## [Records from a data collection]
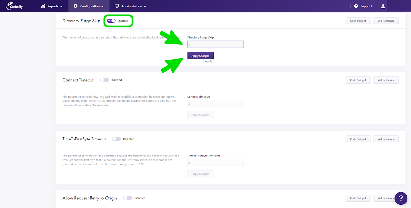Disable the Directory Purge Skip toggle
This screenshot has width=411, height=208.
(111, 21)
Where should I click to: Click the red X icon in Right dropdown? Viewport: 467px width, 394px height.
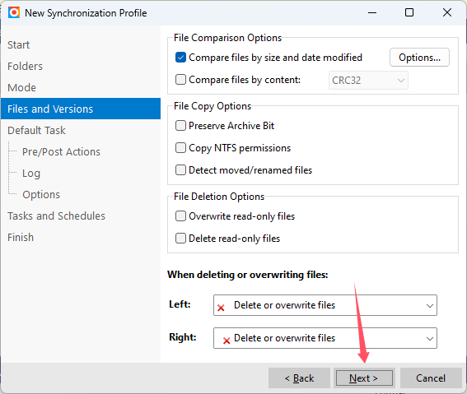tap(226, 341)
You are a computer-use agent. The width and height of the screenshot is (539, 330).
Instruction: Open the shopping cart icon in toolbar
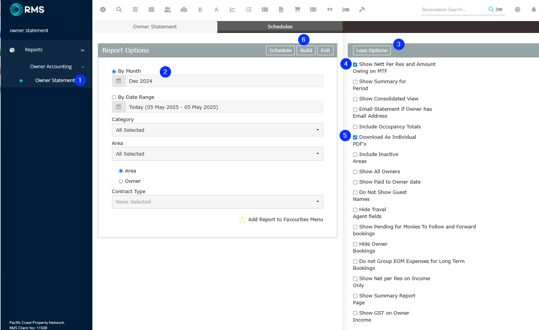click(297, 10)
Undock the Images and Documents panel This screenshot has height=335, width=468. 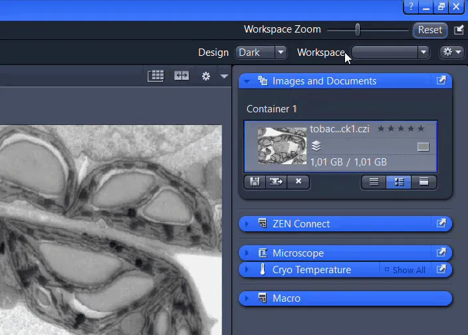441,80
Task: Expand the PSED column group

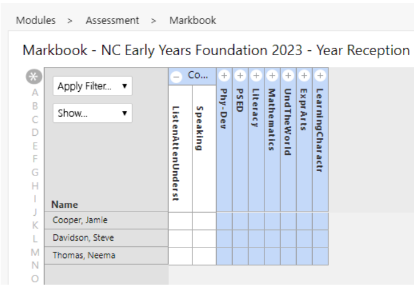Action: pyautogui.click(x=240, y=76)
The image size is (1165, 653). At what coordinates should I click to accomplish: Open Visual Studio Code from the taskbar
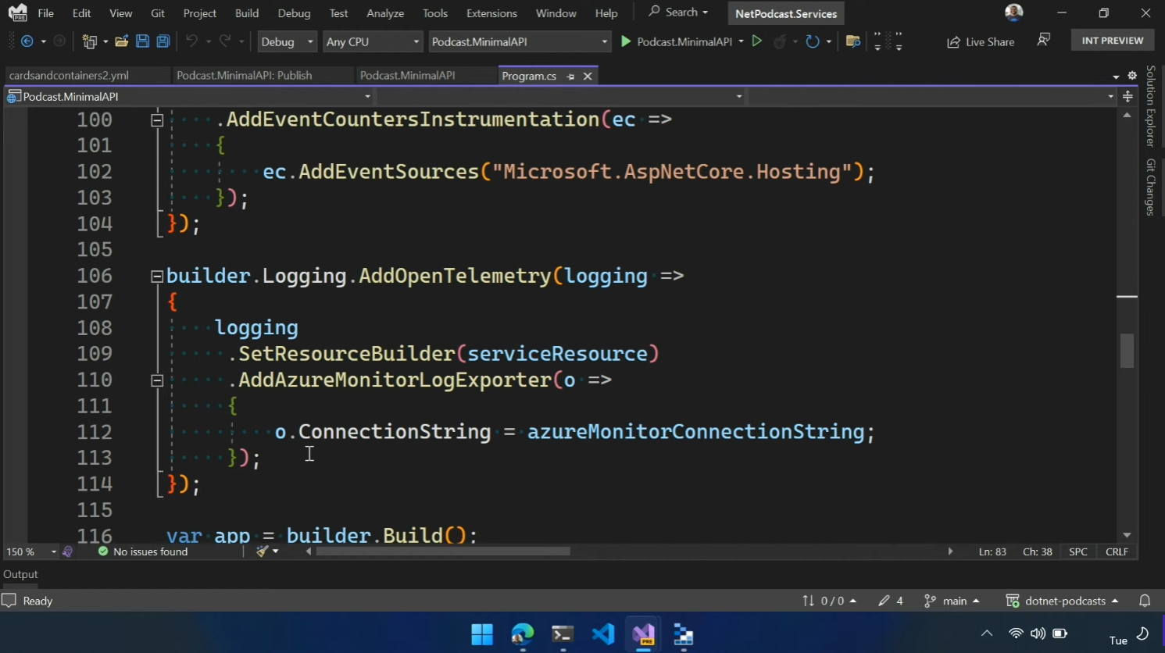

## [What the task requires]
Copy nothing but the lines above that run from the one with "Where should I" to the one with "You are a computer-use", ends included; pictures stay out.

## [Result]
Where should I click to: Click the red X icon in Right dropdown? Viewport: 467px width, 394px height.
tap(226, 341)
You are a computer-use agent. The width and height of the screenshot is (539, 330).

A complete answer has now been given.